**Description of the task**
If a line of the records contains the string "code", copy it out.

━━━━━━━━

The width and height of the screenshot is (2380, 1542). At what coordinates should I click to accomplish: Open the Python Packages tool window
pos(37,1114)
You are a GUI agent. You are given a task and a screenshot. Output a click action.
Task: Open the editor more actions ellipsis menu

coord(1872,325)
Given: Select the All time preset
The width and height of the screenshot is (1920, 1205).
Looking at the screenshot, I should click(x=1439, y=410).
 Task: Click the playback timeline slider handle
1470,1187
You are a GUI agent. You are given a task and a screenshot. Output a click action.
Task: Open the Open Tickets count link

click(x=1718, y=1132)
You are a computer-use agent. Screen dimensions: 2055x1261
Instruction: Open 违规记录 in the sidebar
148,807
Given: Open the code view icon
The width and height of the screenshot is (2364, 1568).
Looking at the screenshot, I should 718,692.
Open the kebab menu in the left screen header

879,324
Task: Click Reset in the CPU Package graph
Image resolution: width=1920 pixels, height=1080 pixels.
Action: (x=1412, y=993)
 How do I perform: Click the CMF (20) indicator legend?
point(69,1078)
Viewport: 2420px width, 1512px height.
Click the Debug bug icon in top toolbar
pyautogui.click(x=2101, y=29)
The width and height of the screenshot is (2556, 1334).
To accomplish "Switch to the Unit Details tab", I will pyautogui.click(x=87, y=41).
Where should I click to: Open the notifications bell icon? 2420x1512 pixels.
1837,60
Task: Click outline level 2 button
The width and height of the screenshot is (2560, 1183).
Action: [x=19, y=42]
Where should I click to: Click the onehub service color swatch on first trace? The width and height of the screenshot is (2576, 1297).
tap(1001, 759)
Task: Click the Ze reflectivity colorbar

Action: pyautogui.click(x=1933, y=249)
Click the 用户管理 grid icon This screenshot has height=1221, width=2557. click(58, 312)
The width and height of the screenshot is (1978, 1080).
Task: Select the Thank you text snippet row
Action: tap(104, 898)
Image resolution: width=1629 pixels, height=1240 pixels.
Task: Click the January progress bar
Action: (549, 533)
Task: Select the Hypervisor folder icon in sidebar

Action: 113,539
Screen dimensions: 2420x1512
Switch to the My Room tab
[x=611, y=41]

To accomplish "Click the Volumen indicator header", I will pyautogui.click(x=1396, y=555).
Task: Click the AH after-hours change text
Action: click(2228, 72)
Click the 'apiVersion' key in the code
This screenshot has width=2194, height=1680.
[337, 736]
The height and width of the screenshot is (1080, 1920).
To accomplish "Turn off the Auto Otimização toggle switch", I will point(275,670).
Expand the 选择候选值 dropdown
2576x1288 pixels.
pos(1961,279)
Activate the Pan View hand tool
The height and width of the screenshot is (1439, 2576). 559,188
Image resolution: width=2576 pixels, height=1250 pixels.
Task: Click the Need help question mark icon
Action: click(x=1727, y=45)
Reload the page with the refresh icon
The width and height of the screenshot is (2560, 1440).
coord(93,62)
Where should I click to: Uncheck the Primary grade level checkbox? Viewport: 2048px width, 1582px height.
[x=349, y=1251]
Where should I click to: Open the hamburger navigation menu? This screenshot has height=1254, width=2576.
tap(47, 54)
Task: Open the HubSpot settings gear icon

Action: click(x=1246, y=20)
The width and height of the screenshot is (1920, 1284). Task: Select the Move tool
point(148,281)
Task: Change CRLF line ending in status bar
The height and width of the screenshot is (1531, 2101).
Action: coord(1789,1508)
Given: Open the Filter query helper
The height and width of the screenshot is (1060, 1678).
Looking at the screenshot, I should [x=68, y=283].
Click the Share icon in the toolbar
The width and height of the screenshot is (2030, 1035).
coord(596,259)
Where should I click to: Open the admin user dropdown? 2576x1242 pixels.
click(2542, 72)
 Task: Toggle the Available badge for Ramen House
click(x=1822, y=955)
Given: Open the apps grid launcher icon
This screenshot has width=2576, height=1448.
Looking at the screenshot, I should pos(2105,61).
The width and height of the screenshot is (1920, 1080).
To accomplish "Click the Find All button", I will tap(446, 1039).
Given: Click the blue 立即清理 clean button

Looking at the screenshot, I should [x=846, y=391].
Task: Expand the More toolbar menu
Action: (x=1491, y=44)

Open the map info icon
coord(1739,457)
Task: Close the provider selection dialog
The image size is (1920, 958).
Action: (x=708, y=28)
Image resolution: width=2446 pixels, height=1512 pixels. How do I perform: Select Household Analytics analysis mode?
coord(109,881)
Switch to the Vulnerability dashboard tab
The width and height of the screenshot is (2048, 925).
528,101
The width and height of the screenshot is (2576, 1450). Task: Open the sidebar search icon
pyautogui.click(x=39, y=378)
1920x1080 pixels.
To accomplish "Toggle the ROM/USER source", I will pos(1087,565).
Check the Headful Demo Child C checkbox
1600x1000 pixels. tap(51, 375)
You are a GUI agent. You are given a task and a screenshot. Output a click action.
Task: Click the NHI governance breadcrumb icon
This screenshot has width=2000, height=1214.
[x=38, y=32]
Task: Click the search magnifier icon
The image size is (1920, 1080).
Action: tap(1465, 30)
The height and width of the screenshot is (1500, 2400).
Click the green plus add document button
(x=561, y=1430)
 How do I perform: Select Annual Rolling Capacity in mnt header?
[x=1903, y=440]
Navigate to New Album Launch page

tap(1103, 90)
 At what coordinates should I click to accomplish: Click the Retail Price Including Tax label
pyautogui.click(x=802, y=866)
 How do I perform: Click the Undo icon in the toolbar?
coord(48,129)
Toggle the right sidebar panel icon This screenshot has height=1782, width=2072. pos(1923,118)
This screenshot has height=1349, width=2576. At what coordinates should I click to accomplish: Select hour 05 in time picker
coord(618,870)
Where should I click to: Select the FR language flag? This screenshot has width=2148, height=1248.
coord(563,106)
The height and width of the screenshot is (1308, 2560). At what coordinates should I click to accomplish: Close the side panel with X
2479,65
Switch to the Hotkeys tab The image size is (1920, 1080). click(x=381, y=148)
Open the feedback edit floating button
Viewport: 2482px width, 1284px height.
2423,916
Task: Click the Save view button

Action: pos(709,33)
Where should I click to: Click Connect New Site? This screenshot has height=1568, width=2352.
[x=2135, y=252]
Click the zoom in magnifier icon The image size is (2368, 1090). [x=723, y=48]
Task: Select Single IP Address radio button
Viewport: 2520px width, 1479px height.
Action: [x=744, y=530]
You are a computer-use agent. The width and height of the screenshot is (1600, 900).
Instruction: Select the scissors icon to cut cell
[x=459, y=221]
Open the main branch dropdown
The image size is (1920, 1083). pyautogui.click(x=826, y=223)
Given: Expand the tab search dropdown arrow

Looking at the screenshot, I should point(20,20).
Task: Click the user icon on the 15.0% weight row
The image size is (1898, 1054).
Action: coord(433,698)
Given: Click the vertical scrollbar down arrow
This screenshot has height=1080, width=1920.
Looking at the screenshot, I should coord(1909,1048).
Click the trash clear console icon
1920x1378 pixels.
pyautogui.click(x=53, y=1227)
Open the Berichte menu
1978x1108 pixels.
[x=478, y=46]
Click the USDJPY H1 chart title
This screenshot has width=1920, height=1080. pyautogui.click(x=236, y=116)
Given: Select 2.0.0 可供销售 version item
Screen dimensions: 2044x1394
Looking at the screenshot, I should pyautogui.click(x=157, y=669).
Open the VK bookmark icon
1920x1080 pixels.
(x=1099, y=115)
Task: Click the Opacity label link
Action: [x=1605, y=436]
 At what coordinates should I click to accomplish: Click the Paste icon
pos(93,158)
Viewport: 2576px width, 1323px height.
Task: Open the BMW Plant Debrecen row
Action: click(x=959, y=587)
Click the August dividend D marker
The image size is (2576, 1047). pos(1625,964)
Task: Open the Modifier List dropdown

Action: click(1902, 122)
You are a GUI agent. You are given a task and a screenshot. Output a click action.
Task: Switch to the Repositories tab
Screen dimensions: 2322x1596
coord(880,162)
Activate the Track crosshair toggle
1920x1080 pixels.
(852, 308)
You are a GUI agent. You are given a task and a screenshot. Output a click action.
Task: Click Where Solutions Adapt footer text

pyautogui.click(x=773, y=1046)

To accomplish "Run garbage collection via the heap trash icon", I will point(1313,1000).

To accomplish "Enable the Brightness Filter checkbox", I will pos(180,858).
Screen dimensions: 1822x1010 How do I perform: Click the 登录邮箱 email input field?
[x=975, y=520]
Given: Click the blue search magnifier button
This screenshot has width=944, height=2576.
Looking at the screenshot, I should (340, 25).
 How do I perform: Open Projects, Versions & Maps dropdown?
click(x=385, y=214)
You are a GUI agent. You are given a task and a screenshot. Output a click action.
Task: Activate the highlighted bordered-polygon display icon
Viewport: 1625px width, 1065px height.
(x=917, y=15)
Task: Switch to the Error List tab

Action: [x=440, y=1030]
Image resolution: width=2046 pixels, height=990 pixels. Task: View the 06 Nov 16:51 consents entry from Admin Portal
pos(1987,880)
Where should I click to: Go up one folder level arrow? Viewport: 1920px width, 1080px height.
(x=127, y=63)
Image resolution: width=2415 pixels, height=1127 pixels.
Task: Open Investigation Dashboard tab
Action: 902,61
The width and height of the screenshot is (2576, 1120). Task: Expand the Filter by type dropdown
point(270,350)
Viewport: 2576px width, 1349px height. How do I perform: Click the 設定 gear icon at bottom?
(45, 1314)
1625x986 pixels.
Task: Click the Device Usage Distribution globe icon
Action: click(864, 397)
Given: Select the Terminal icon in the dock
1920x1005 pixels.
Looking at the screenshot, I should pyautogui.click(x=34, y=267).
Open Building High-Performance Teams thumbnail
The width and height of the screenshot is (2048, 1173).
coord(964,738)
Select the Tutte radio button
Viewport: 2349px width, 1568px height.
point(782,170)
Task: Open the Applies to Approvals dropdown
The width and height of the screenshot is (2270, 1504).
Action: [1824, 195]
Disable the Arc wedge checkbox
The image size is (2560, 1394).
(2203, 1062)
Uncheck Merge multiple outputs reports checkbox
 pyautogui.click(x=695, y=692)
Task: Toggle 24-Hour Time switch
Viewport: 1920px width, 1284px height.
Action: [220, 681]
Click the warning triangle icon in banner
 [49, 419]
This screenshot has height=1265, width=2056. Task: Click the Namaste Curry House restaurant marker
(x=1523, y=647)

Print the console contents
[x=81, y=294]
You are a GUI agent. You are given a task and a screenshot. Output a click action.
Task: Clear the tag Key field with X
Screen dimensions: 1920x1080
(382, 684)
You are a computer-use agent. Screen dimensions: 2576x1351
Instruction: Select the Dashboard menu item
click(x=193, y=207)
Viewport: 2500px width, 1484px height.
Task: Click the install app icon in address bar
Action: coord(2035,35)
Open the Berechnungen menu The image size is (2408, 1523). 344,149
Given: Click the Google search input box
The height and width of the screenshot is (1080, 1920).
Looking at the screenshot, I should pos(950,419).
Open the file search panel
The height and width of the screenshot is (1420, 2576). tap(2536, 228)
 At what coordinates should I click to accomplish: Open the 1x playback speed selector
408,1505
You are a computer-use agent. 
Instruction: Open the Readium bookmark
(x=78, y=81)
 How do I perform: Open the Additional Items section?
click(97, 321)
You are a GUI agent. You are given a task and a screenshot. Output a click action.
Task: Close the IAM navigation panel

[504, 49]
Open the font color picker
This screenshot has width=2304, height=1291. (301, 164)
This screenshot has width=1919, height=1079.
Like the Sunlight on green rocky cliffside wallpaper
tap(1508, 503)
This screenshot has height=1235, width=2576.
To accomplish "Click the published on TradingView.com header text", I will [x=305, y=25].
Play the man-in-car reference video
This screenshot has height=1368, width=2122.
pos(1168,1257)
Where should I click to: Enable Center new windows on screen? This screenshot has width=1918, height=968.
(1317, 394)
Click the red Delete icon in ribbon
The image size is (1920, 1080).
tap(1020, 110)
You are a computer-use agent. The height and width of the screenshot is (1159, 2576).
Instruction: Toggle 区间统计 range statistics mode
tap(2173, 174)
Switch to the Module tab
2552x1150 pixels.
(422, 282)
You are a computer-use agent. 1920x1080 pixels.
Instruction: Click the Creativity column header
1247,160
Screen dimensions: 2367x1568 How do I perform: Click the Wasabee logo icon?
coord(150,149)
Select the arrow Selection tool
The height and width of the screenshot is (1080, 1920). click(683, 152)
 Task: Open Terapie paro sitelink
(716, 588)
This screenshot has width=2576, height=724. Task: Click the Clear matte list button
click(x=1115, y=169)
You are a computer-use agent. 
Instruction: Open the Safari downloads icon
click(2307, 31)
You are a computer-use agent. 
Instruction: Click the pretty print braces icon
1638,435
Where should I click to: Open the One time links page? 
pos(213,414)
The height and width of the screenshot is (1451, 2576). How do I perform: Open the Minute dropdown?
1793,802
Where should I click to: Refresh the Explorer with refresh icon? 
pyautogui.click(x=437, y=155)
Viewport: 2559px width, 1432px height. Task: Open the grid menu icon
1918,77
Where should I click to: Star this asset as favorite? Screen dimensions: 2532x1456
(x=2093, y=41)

━━━━━━━━

**Expected answer**
Given: Open the code view icon
Click the 'apiVersion' key in the code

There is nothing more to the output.